Protein may provide target for new breast cancer therapies
An international research team, led by scientists at Imperial College London, have identified a protein that appears to be involved in the development of drug resistance in breast cancer.
The protein, called LMTK3, could one day provide a target for the development of new therapies if this early laboratory research is confirmed by further studies.
Hormone-blocking drugs such as tamoxifen are commonly used to treat women whose breast tumours require oestrogen to grow, but their cancers become resistant to the therapy over time.
The researchers, whose findings are published in the journal Nature Medicine, found that LMTK3 helps to 'switch on' the response to oestrogen in tamoxifen-resistant breast cancer cells, counteracting the effectiveness of the treatment.
Blocking LMTK3 'switches off' the response, making cancer cells more sensitive to the effects of hormone-blocking drugs.
Next, the team measured the levels of LMTK3 in samples of breast cancer tissue taken from women with the disease.
They found that women with higher levels of the protein in their breast cancer cells tended to have a shorter life expectancy and were less likely to benefit from hormone therapy.

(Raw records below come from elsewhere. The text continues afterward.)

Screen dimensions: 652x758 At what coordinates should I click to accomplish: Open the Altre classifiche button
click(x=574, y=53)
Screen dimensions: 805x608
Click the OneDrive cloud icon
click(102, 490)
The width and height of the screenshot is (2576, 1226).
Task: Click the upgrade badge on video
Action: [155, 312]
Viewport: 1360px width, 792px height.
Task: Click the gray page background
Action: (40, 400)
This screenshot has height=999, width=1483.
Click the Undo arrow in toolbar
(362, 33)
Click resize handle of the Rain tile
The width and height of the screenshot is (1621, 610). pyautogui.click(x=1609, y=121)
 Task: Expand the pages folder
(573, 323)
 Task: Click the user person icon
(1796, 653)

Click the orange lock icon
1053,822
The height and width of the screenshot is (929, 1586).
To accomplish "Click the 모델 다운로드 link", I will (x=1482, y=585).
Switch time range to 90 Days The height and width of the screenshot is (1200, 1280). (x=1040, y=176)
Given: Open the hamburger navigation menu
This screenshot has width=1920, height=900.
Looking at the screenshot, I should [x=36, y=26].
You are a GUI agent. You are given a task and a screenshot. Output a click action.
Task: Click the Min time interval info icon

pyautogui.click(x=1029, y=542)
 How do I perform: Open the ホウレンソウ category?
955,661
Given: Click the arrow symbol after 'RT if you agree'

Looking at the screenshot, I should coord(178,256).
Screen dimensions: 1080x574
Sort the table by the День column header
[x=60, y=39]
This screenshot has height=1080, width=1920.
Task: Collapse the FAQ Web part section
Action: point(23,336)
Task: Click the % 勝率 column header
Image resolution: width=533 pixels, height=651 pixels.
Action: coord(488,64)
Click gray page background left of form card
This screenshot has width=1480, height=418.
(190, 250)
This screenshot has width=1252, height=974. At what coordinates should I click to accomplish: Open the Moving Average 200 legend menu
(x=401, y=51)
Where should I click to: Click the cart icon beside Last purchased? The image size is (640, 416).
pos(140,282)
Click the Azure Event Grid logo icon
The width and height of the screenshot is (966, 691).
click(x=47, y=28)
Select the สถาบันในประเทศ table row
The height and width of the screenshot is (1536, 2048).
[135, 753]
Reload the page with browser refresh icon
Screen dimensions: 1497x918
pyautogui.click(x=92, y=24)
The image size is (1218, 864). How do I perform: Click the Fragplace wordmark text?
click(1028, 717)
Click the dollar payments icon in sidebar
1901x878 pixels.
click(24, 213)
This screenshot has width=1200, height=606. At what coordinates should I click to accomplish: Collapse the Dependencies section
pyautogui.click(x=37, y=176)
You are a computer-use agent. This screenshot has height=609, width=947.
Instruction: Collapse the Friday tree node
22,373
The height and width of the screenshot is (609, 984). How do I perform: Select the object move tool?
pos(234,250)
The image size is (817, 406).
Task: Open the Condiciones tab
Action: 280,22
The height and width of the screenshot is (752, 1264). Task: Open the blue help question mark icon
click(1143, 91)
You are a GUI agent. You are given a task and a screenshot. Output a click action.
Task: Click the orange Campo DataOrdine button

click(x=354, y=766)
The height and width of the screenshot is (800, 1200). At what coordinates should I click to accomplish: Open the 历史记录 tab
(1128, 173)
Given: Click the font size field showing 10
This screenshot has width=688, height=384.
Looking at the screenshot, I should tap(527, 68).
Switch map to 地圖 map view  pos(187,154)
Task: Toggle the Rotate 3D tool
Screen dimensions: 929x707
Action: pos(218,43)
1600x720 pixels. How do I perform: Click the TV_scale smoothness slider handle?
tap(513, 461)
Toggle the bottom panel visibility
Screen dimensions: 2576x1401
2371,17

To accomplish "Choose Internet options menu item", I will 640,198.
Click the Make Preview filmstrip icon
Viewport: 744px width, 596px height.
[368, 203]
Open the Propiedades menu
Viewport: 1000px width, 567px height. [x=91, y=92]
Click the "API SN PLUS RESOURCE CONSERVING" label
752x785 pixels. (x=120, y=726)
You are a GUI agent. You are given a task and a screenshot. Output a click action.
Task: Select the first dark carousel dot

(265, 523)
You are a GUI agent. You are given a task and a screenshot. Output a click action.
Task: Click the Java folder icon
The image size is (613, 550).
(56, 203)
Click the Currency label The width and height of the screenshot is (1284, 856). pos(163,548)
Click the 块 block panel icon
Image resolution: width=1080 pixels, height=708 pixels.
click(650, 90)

Certain faults in the gene for LMTK3 were found to be linked to how long an individual survived.
Finally, the researchers also studied mice carrying breast tumours that were resistant to tamoxifen. Using an experimental genetic technique to switch off LMTK3, they were able to shrink the size of the tumours.
Senior author Professor Justin Stebbing, from Imperial College London's Department of Surgery and Cancer, said: "Anti-oestrogen drugs have been very successful at allowing women with breast cancer to live longer, but resistance to these drugs is a common problem.
"Our results suggest that the action of LMTK3 on the oestrogen receptor has a crucial role in the development of drug resistance.
"We're now looking for drugs that can block the effect of LMTK3, which we could hopefully give to patients to prevent them from becoming resistant to hormone therapy. It will probably take at least five to ten years to develop new treatments that are safe to be used in humans."
Dr Kat Arney, science information manager at Cancer Research UK, said: "These new results reveal a 'switch' that helps to explain why some breast cancers become resistant to hormone drugs, and could lead to new ways to combat this in the future.
"But it's important to point out that these experiments have been done using animals, cells and tumour samples in the lab, so there's still a long way to go before we're even close to a drug that could be used to treat cancer patients."